| PROBLEM |
Could you return every line of the material that contains the word "Viewport"?

| RECORDS FOR THE TASK |
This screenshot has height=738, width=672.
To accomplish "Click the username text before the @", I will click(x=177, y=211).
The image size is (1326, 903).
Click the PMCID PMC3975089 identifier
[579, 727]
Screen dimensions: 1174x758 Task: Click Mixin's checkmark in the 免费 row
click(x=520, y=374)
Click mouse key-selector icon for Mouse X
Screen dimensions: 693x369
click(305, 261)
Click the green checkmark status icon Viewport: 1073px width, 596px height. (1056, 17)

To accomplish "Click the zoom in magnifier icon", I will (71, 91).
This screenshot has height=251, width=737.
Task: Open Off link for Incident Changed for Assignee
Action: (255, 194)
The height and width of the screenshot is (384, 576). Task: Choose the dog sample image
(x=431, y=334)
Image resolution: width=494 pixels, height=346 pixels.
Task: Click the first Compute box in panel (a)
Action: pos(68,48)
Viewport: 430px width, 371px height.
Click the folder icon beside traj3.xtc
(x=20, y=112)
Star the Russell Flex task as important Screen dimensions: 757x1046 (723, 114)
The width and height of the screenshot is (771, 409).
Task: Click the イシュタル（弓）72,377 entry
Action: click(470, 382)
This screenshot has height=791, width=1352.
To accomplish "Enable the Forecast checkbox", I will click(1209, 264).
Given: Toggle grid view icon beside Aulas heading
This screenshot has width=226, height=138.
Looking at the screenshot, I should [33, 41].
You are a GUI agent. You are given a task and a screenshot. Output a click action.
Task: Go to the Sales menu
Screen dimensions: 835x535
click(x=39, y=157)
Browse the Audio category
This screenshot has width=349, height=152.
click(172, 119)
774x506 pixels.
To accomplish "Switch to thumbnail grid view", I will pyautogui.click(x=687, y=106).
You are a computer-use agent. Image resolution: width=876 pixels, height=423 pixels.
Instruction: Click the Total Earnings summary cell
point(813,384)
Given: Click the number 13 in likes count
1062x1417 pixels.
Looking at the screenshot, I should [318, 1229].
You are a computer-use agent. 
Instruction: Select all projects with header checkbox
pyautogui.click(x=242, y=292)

| ANSWER SPACE |
Click the green checkmark status icon Viewport: 1073px width, 596px height. (1056, 17)
Viewport: 430px width, 371px height.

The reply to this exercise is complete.